======== Given records

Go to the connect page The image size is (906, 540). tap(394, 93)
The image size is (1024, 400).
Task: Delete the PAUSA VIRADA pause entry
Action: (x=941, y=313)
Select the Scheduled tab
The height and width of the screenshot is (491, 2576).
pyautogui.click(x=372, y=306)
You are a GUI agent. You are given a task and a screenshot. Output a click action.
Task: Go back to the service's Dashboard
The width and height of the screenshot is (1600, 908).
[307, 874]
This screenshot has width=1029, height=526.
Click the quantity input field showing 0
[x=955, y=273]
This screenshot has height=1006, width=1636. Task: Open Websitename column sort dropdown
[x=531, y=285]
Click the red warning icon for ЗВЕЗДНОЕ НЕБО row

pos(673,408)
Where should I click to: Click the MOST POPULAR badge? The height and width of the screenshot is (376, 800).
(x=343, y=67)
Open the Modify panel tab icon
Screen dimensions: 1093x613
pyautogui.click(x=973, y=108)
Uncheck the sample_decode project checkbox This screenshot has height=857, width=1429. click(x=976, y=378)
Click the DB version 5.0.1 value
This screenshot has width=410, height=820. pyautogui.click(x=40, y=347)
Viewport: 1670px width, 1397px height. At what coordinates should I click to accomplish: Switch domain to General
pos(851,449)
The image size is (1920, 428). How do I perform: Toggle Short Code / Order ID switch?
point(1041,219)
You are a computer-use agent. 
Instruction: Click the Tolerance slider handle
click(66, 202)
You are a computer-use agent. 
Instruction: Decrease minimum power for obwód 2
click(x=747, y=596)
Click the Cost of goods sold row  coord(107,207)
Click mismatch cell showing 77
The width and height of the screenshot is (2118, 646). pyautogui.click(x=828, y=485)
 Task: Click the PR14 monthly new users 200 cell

================

> Task to carry out: Identify each line in the records above that contains the word "This" and copy every one of those lines in full.

> The completed task:
This screenshot has width=1029, height=526.
This screenshot has height=1006, width=1636. Task: Open Websitename column sort dropdown
Uncheck the sample_decode project checkbox This screenshot has height=857, width=1429. click(x=976, y=378)
This screenshot has width=410, height=820. pyautogui.click(x=40, y=347)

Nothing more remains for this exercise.